--- EXERCISE ---
Begin the copy at the line that contains "Given: Click the Zurücksetzen button", end it at the last line of the entries below, keep every word exact, and include no pictures.
[RECORDS SUPPLIED — start]
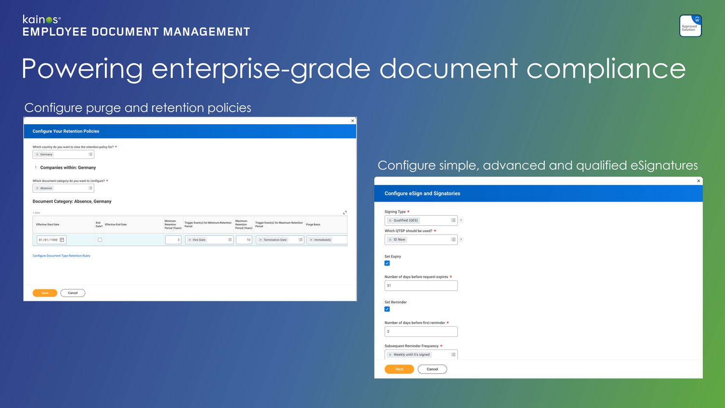Image resolution: width=725 pixels, height=408 pixels.
Task: Select the days before request expires field
Action: pyautogui.click(x=421, y=285)
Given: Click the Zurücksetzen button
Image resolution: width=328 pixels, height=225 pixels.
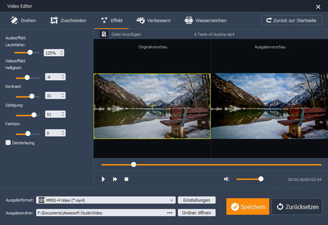Looking at the screenshot, I should (296, 207).
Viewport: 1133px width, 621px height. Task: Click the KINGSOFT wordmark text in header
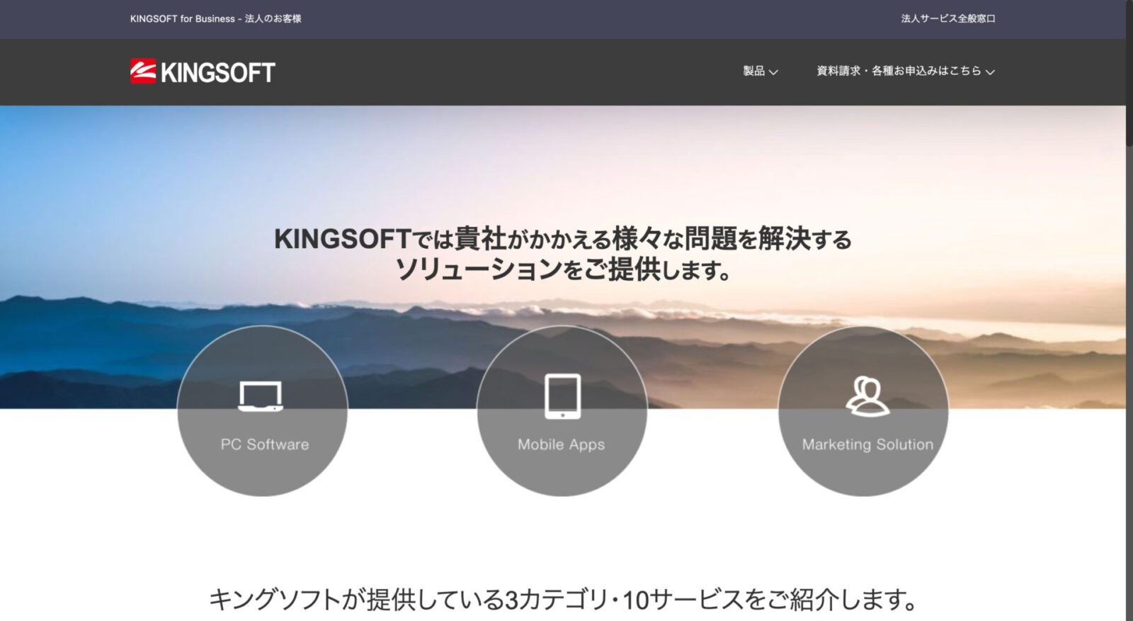tap(218, 72)
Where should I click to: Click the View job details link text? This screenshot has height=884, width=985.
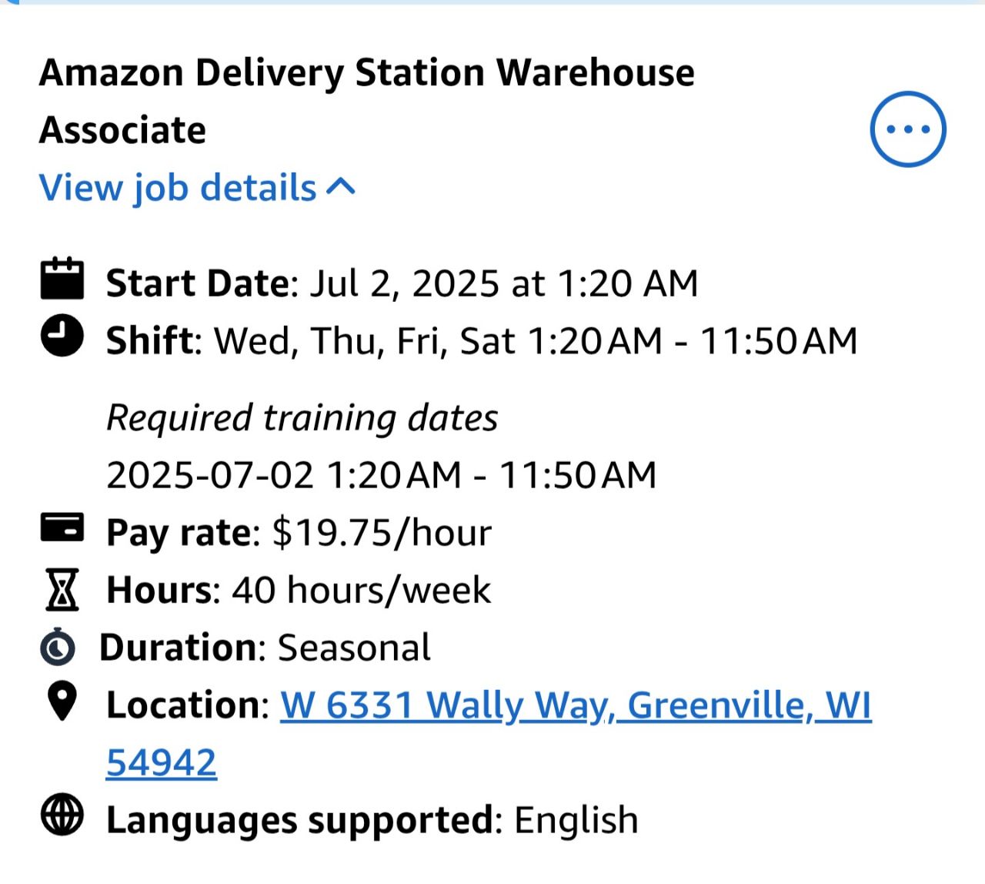tap(178, 188)

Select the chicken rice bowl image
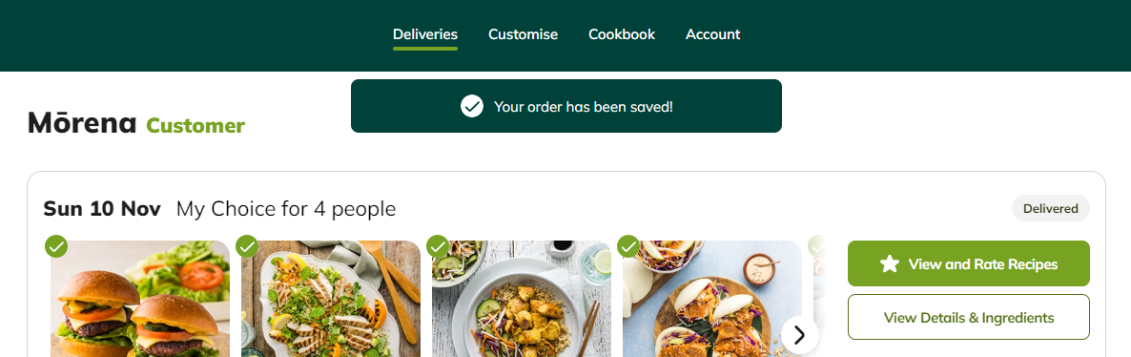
[RECORDS SUPPLIED — finish]
--- YOUR RESPONSE ---
Given: Click the Zurücksetzen button
Image resolution: width=328 pixels, height=225 pixels.
Looking at the screenshot, I should (296, 207).
Viewport: 1133px width, 621px height. Task: Click the KINGSOFT wordmark text in header
tap(218, 72)
Where should I click to: Click the View job details link text? This screenshot has height=884, width=985.
tap(178, 188)

Select the chicken rice bowl image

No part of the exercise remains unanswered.